Run Towards the Danger is a 2022 Canadian essay collection by Sarah Polley, a former child star, director, and screenwriter. 

The six essays in the collection examine aspects of Polley's career on stage, screen, and on film detailing her roles in a Stratford Festival production of Alice Through the Looking Glass, as well as her breakout roles in The Adventures of Baron Munchausen and the TV series Road to Avonlea.
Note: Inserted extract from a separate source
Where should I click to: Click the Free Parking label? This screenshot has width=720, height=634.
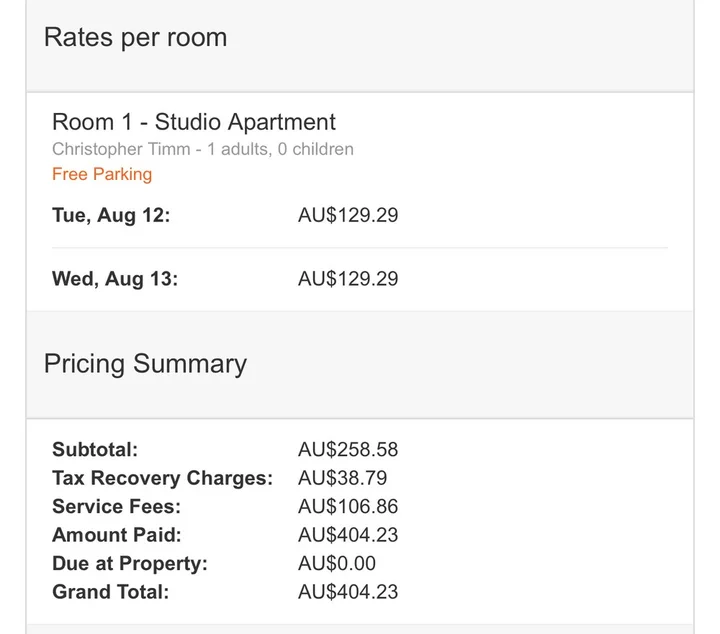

The book also revealed for the first time that Polley had been a victim of Jian Ghomeshi who sexually and physically assaulted her when she was 16 and he was 28.

Summary
The book is composed of six essays:
Alice Collapsing, about Polley's time performing in the Stratford Festival production of Alice Through the Looking Glass and her battle with scoliosis.
The Woman Who Stayed Silent, about Polley's decision not to come forward about being sexually assaulted by Jian Ghomeshi.
High Risk, about Polley's high-risk pregnancy with her first daughter, Eve.
Mad Genius, about the danger and abuse she suffered while shooting The Adventures of Baron Munchausen at 9 years old. 
Dissolving the boundaries, about her trip to Prince Edward Island as an adult and reflecting on her unhappy time filming the TV series Road to Avonlea.
Run Towards the Danger, about a life changing concussion, the symptoms of which persevered for nearly 4 years.

Reception
The collection received a positive review from CBC which praised it for "riveting clarity".